En los países periféricos, el peso total de la deuda se conjuga con otros determinantes que condicionan la forma en que sus economías crecen. Concretamente, los créditos pautados en moneda extranjera exigen la generación de divisas, obligando a maximizar en plazos cortos la exportación de bienes y servicios. Esto hace que se refuercen sus especializaciones existentes, dejando poco espacio para cualquier cambio estructural. Es decir, se reduce severamente el espacio que existe para dejar de depender de lo que se puede vender hoy. 

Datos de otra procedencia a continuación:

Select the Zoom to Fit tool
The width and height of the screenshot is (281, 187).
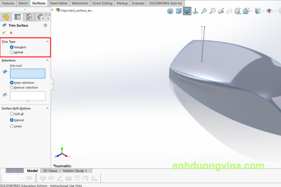click(x=204, y=11)
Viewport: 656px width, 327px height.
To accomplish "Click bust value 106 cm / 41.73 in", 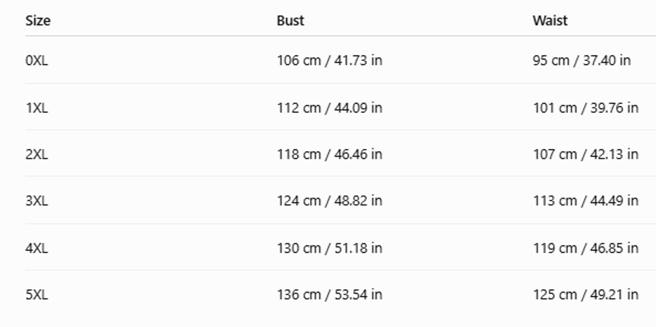I will (330, 61).
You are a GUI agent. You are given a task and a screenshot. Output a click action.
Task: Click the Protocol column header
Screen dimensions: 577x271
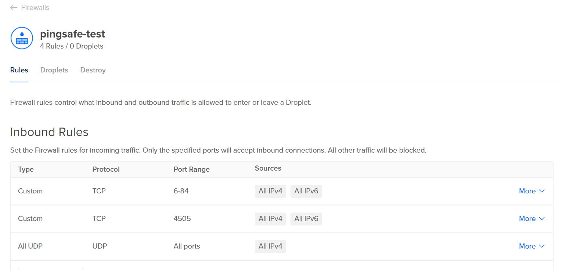click(106, 169)
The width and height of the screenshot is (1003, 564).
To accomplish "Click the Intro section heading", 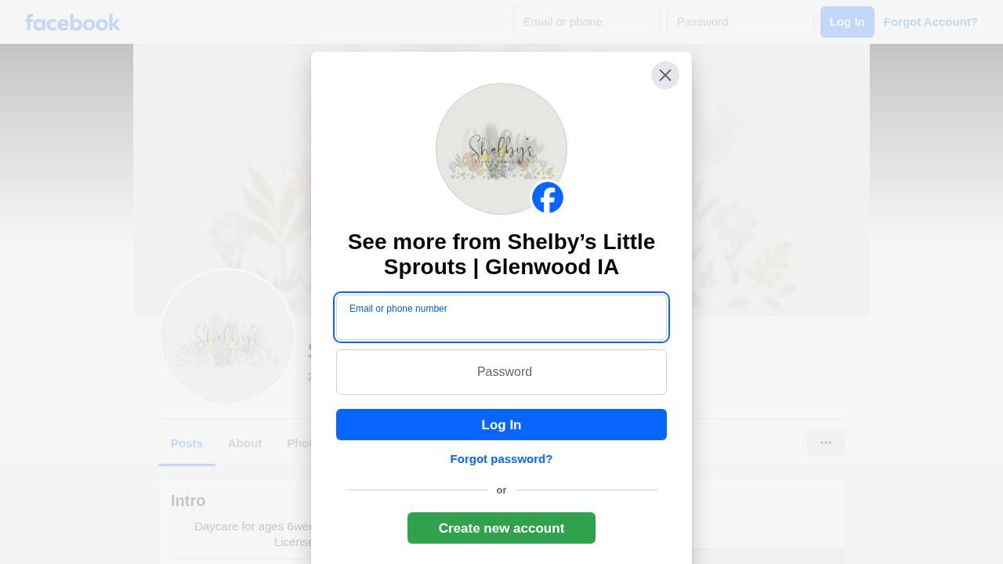I will (188, 501).
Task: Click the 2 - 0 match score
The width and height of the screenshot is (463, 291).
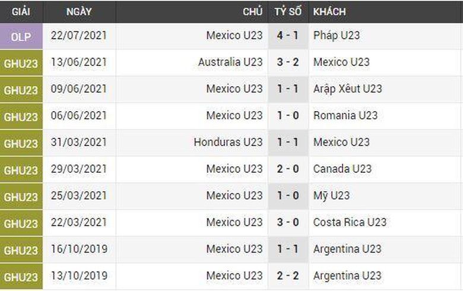Action: point(288,169)
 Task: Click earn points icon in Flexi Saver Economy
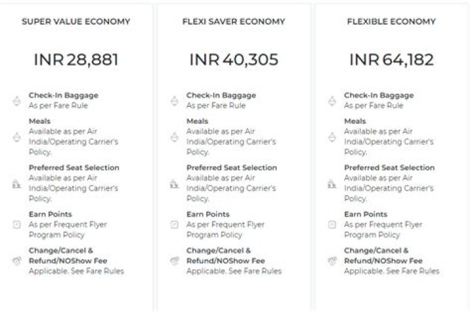[x=174, y=224]
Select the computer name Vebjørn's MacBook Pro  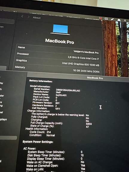[x=86, y=52]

La Argentina está encerrada desde hace 6 años en una dinámica de deuda insostenible, generada en beneficio de unos pocos. A pesar de la co-responsabilidad de los acreedores en la generación de esta situación y la existencia de una situación extraordinaria –como una pandemia global-, no han habido concesiones significativas en las negociaciones en curso. El país se ve así atenazado por un poder que se expresa de formas subrepticias y que afectan nuestra vida cotidiana. Desde la crisis de 2018 a esta parte, hemos vivido con presiones cambiarias, inflación elevada, caída de salarios reales, aumento de la pobreza y la desigualdad, que componen un escenario de incertidumbre y vulnerabilidad. Y, sin embargo, una y otra vez las soluciones en discusión no parecen pasar por una recomposición de nuestras condiciones de vida y el respeto de nuestros derechos, sino por satisfacer las demandas de acreedores a cambio de la promesa de que esta vez sí será distinto. Tal es la magnitud del poder de la deuda.